Her zaman en ilginç diyalogların hastanelerde ve halk otobüslerinde geçtiğini düşünmüşümdür.Muhabbete en uygun yerlerdir bence.Doktoru beklerken;-Senin neyin vardı evladım?Vah vah bu genç yaşta bile doktor yüzü görüyor yeni nesil.Otobüslerde de genelde ülkenin hali,bulundukları ilin kalabalığı,yaz aylarındalarsa sıcak havadan,kışsa eğer soğuk havadan şikayet eden bir dolu insan…-Bu otobüslere de bir çare bulamadılar yahu!Doktora gitmem gerekiyordu.Bu Almanların tatil yapmalarını aklımdan çıkarmış olacağım ki,aramadan çat kapı gittim.Derdimi anlattım,randevum olmadığını ama sadece çok kısa birşey soracağımı söyledim.Tek bir numaraydı almam gereken.Danışmadaki Alman bayan son derece kibar bir şekilde doktorun tatilde olduğunu,pazartesi günü belli saatler arasında gelebileceğimi,danışmadakilere de çok kısa birşey soracağımı söylersem beni bekletmeyeceklerini izah etti.Ne kadar boşuna gitmiş olsam da,kadının sevimli hali sinirlerimi germemişti.Sakin sakin çıktım.Tekrar gittiğimde o şirin Alman kız yoktu ortalıklarda.Esmer biri duruyordu danışmada.Biraz bekledikten sonra kızın başka biriyle konuşmalarını duydum.Lanet olsun Türkmüş.Şimdi işimin içine limon sıkacak düşünceleri içindeyken,kızın telefondaki sohbetinin bitmesini,nazı niyazı bırakıp benimle ilgilenmesini bekliyordum.Sonunda derdimi anlatma fırsatı bulduğumda,benden normal muayene ücreti talep ettiğini duydum.Üstüne basa basa sadece bir telefon numarası almam gerektiğini söyledim.Mıy mıy yaptı.Belki dedim beyni zor basıyordur,bir de türkçe açıklamayı denedim.Burda doğmuş olması sebebi ile türkçe açıklamama daha bir alman kalmıştı.Hey yarabbim…Anlat anlat anlamaz ki şimdi bu.Bir süre daha uğraştım,en sonunda beni pes ettiren yorgunluğum,susamışlığım ve aşırı sıcak hava oldu.Ödedim paramı.Hemen doktorla beni görüştüreceğini umarken,bekleme odasında bekleyebileceğimi söyledi bana.İnadına mı yapıyordu bu kız?İtiraz edecek takatim yoktu.Ve sonunda bekleme odasındaydım.Bir an kendimi avukatıyla görüşmek isteyen mahkum gibi hissettim.Bir müddet sonra sıkılmama gerek olmadığını,oda da eğlencelik sohbetler döndüğünü farkettim.Benim haricimde iki türk teyze vardı.İki tane de alman.Muhabbetin ilk bir kaç cümlesinden anladım hemen, bu iki teyze tanışmıyorlardı daha önceden,burda hastane muhabbetlerinden birini yaşıyorlardı sadece.-Türkiye’ye gidicem de son kontrole geldim ben de.-Nereye gidicen?-Antalya’ya,yazlığa.

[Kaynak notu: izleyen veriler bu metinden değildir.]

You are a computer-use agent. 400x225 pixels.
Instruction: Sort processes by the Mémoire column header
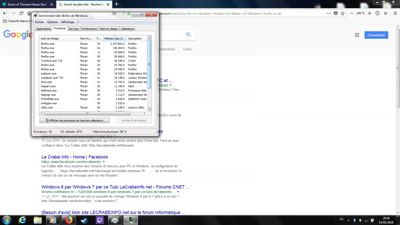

Sonra ne olduğunu anlamadığım bir anda konu birden akraba evliliğine atlamıştı.Teyzelerden biri,-Bizim bi akraba var da,çocuğu akraba evliliğinden sakat doğdu.Yazık!-Yok yok akraba evliliğinden değildir.Öyle koymuşlar adını,söylenti o söylenti inanma.Ben de kuzenimle evlendim,gayet iyi uşaklarım var.
Bu teyzenin adını muhalefetçi teyze koymak istedim o an.İleri ki sohbetlerde de doğrulamıştı tahminimi.İçeri biri daha girdi.Yanında çocuğu vardı.Arda diye sesleniyordu ama ırkının ne olduğuna karar veremedim.Sürekli almanca konuşuyordu oğluyla.Tam bir alman ekolüne göre yetiştiriyordu çocuğu gözlemlerime göre.-Hayır ben oynayamam seninle,tek başına oyun oynamayı,vakit geçirmeyi öğrenmek zorundasın.Git ordaki oyuncakların yanına çabuk.Hemen diyorum Arda.

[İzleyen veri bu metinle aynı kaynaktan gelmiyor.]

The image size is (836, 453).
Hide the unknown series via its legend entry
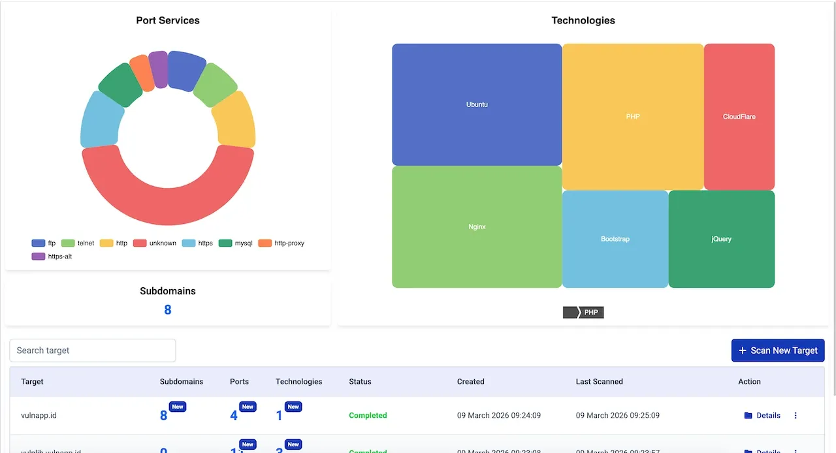155,243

O sırada bir teyze daha girdi odaya.Odamızın neşesi,minik bıcırığı Arda’yı da pek sevdi.Oynamaya başladı çocukla.Annesi de dergi okuyordu.Aradan bir süre geçti,bu süre içinde odadan çıkan tek ses Arda’nın konuşmalarıydı.Muhalefetçi teyze o kadar suskunluğa dayanamamış gibi görünerek lafa girdi.Arda’nın annesiydi o anki muhattabı.Kadının türk olduğu kanısında nerden vardıysa hemen türkçe konuşmaya başladı.-Hıh benim de bir torunum var türkçe herşeyi anlıyor.Seninkine niye öğretmedin.-Yakında kreşe başlicakta teyze alışşın diye almanca konuşuyorum.
Tamamen bir türk mantığıyla hareket eden muhalefetçi teyze itiraz etti.-Yanlış yapıyorsun.İlk önce bırak kendi dilini öğrensin.Kreşte zaten öğretecekler ona almancayı.Çok yanlış yaptığın.Hiç türkçe konuşmuyorsun ki çocukla.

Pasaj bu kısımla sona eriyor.